**Exercise**
In this exercise, copy exactly the lines from the one that contains "The image size" through the end of the entries below; pictures are not copied.
___ Working data
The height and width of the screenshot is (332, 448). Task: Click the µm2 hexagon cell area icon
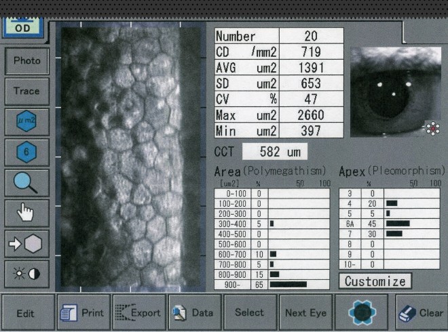(26, 122)
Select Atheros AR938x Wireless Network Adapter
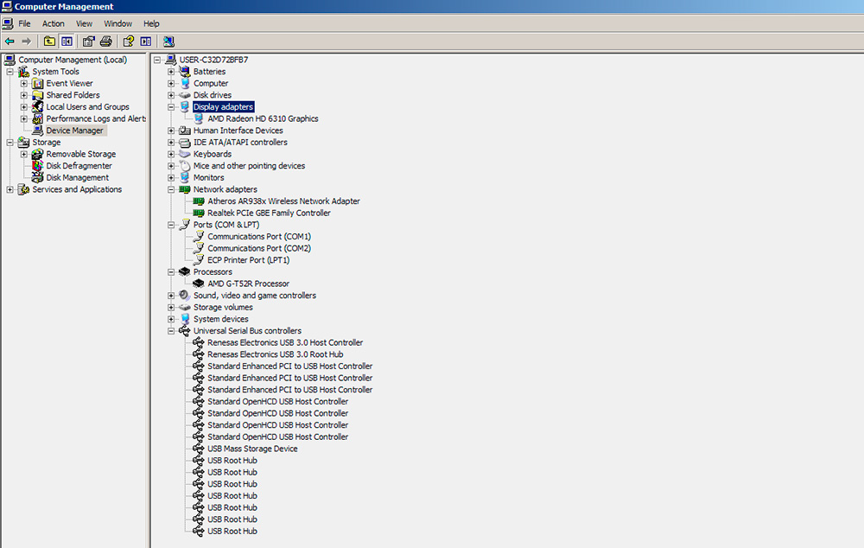Screen dimensions: 864x548 click(283, 201)
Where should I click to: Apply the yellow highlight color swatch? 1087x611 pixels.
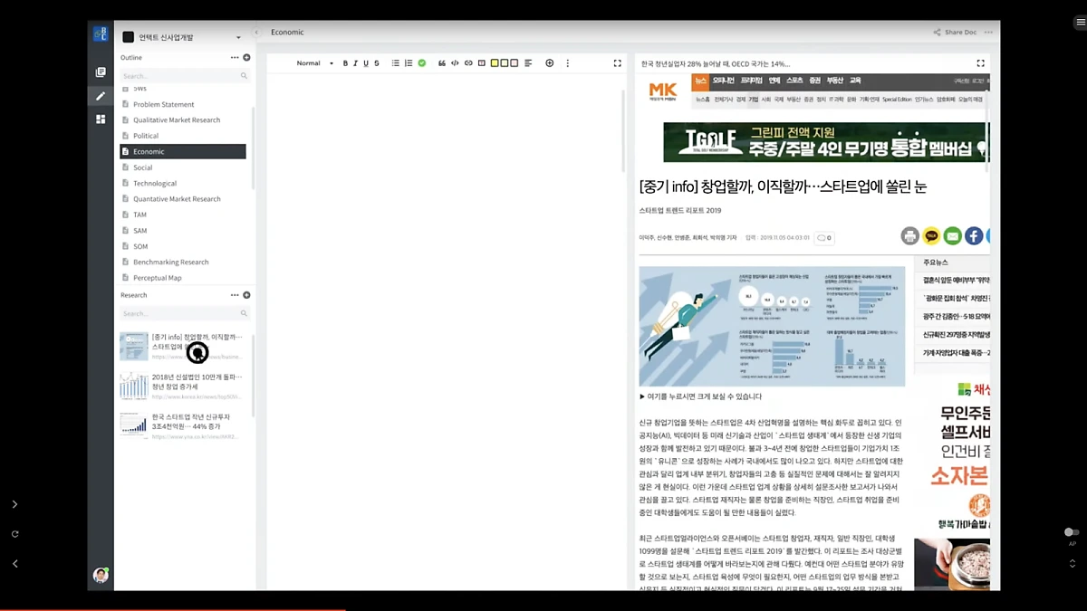coord(495,62)
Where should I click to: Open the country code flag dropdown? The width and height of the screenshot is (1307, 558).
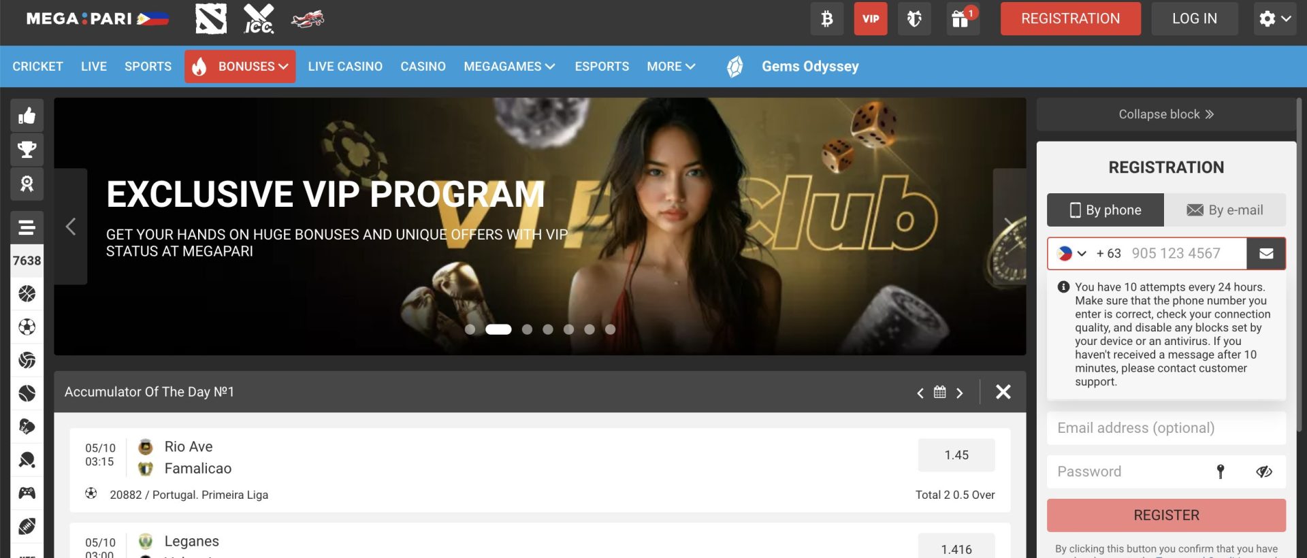coord(1072,254)

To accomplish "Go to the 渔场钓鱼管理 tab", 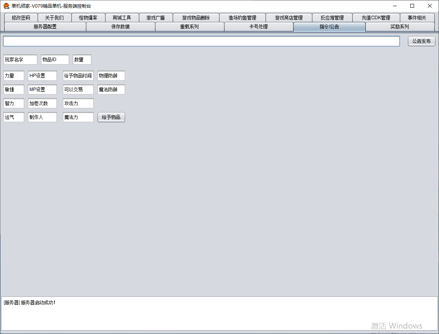I will [242, 18].
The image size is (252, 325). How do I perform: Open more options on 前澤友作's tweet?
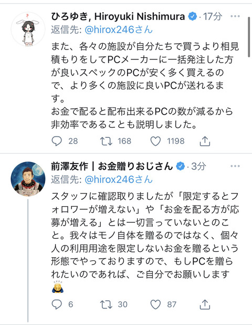[235, 166]
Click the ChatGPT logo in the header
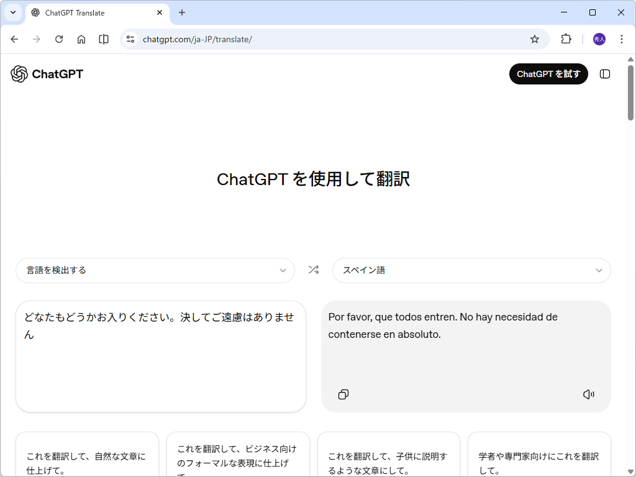 47,74
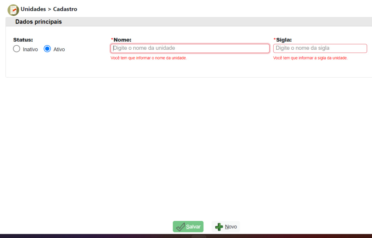Click the Unidades > Cadastro breadcrumb title
Image resolution: width=372 pixels, height=238 pixels.
click(49, 9)
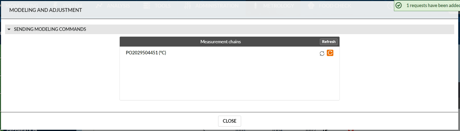
Task: Click the Measurement chains table header
Action: click(221, 42)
______
**Solution to the exercise**
The image size is (252, 325). How do I perform: Open more options on 前澤友作's tweet?
[235, 166]
Click the ChatGPT logo in the header
 47,74
Click the Unidades > Cadastro breadcrumb title
Image resolution: width=372 pixels, height=238 pixels.
click(49, 9)
Task: Click the Measurement chains table header
Action: click(221, 42)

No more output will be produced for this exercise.